Кровать больного придвинули к печке. Из историй, которые я слышала о Кармело Корралесе, о его драках, когда он напивался, и о том, как он плохо обращался со своей семьёй, я представляла его отвратительным человеком. Однако на этой кровати лежал безобидный старик, свихнувшийся и костлявый, с прикрытыми веками, открытым ртом, который едва дышал с мучительными хрипами. Я полагала, что диабетики всегда получают инсулин, но Мануэль дал ему несколько ложек мёда, и в результате этого (и благодаря молитвам Эдувигис), больной пришёл в себя. Асусена приготовила нам по чашке чая, который мы молча выпили, ожидая, когда стихнет ураган.

Около четырёх часов утра мы с Мануэлем вернулись в наш дом, уже холодный, потому что печка давно остыла. Он пошёл за дровами, пока я зажигала свечи и разогревала воду и молоко на примусе. Не осознавая этого, я дрожала не столько от холода, сколько от напряжения этой ночи, шторма, летучих мышей, умирающего человека и от чего-то, что я почувствовала в доме Корралесов и не могла объяснить, но явно чего-то зловещего, подобного ненависти. Если это и правда, что дома пропитаны жизнью, протекающей в их стенах, то в доме Корралесов царит зло.

Мануэль быстро разжёг огонь, мы сняли мокрую одежду, надели пижамы, тёплые носки и закутались в чилотские одеяла. Мы пили стоя, прижавшись к печке, он — вторую чашку чая, а я — молоко, затем он проверил жалюзи, не упали ли те от ветра, приготовил мне бутылку с горячей водой и оставил её в моей комнате, а затем отправился к себе. Я почувствовала, как он зашёл и вышел из ванной и лёг в кровать. Я слушала последние ворчания урагана, удаляющиеся раскаты грома и ветер, начинающий уставать от того, что дует.

Я разработала различные стратегии по преодолению страха ночи, и ни одна из них не работает. С тех пор, как я прибыла на Чилоэ, я здорова телом и душой, но моя бессонница ухудшалась, а я не хочу прибегать к снотворным. Майк О`Келли предупредил меня, что последнее, что восстанавливает наркоман, — это нормальный сон. Днём я избегаю кофеина и триггеров вроде фильмов или книг со сценами насилия, которые затем терзают меня ночью.
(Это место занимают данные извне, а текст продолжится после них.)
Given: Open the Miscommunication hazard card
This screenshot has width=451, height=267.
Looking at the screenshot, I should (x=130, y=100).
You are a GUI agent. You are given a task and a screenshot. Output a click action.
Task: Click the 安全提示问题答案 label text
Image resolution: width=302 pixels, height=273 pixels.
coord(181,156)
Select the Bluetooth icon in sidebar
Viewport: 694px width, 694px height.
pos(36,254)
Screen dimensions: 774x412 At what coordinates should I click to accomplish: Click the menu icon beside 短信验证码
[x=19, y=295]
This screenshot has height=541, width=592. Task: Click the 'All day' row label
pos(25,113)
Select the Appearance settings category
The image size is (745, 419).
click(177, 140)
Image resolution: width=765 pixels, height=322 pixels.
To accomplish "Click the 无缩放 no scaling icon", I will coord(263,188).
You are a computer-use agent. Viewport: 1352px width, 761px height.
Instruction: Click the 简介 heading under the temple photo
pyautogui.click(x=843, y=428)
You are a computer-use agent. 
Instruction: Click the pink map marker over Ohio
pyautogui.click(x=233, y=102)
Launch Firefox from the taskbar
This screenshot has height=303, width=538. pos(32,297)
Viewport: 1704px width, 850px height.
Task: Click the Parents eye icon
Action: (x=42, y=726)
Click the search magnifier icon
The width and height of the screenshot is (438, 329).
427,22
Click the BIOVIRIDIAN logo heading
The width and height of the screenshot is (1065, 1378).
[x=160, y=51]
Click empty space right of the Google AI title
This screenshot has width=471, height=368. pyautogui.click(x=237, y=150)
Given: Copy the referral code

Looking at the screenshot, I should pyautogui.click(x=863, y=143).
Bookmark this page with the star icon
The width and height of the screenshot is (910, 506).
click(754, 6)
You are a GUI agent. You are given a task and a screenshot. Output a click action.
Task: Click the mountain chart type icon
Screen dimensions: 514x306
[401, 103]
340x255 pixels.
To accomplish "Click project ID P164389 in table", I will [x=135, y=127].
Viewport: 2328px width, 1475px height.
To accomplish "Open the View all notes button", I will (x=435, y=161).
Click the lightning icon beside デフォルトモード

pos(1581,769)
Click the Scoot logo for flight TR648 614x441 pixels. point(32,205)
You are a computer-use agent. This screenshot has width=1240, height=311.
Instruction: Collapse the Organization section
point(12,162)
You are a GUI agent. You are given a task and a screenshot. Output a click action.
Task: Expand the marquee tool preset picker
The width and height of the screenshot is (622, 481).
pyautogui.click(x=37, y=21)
Перед сном я выпиваю стакан тёплого молока с мёдом и корицей, волшебное зелье, которое мне давал мой Попо, когда я была маленькая, и успокаивающий настой Эдувигис: липа, бузина, мята и фиалка, но что я только ни делаю, и ложусь спать как можно позже, читая до тех пор, пока мои веки не начинают смыкаться, я не могу перехитрить бессонницу, она беспощадна. Много ночей в своей жизни я провела без сна, раньше я считала ягнят, сейчас считаю лебедей с чёрной шеей или дельфинов с белым брюхом. Я провожу часы в темноте, один, два, три часа утра, слушая дыхание дома, шорох привидений, царапанье монстров под моей кроватью, и боюсь за свою жизнь. Меня преследуют вечные враги: боль, потери, унижения, чувство вины. Включить свет равносильно поражению, это означает, что остаток ночи я уже не засну, ведь при свете дом не только дышит, он также движется, трепещет, в нём появляются протуберанцы и щупальца, привидения обретают видимые контуры, монстры бушуют. Это могла бы быть одна из тех бесконечных ночей, было уже слишком поздно и сегодня выдалось слишком много событий, взволновавших меня. Я была погребена под горой одеял, считая проплывающих лебедей, когда услышала, как Мануэль бьётся во сне в комнате напротив, как я слышала много раз.